(Interface element lines)
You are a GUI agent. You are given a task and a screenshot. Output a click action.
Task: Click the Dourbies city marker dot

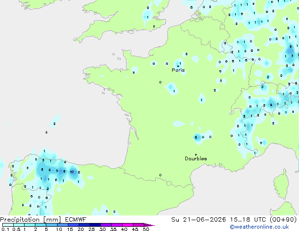pos(196,155)
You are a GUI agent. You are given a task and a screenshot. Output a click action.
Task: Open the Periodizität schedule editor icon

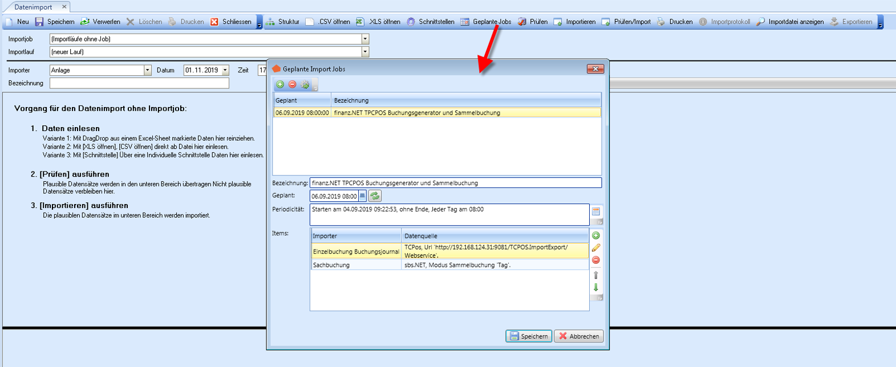(x=596, y=211)
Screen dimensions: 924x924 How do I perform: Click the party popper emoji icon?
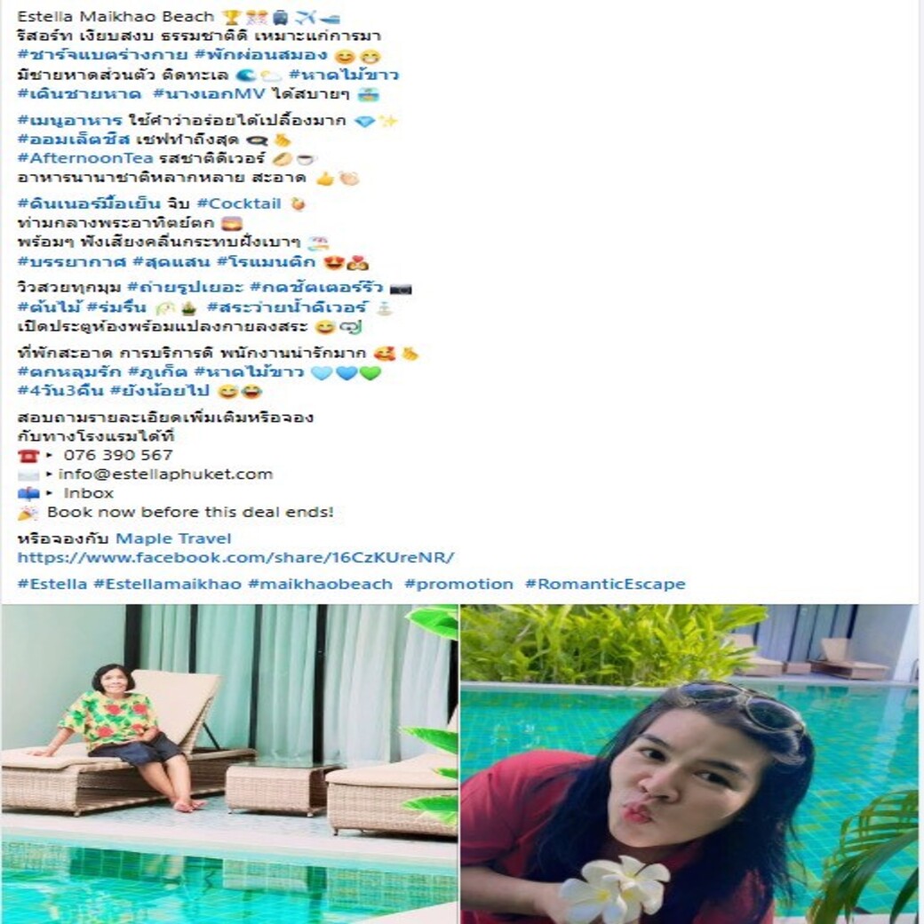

STATED TASK →
Please update the lines above by changing every "GUI agent" to "interface agent" and leaving the rest as it is. Omit the pictures from your answer.

ANSWER TO THIS TASK →
You are a interface agent. You are given a task and a screenshot. Output a click action.
Task: Click the Dourbies city marker dot

pos(196,155)
You are a interface agent. You are given a task and a screenshot. Output a click action.
Task: Open the Periodizität schedule editor icon

(x=596, y=211)
Screen dimensions: 924x924 How do I perform: Click the party popper emoji icon?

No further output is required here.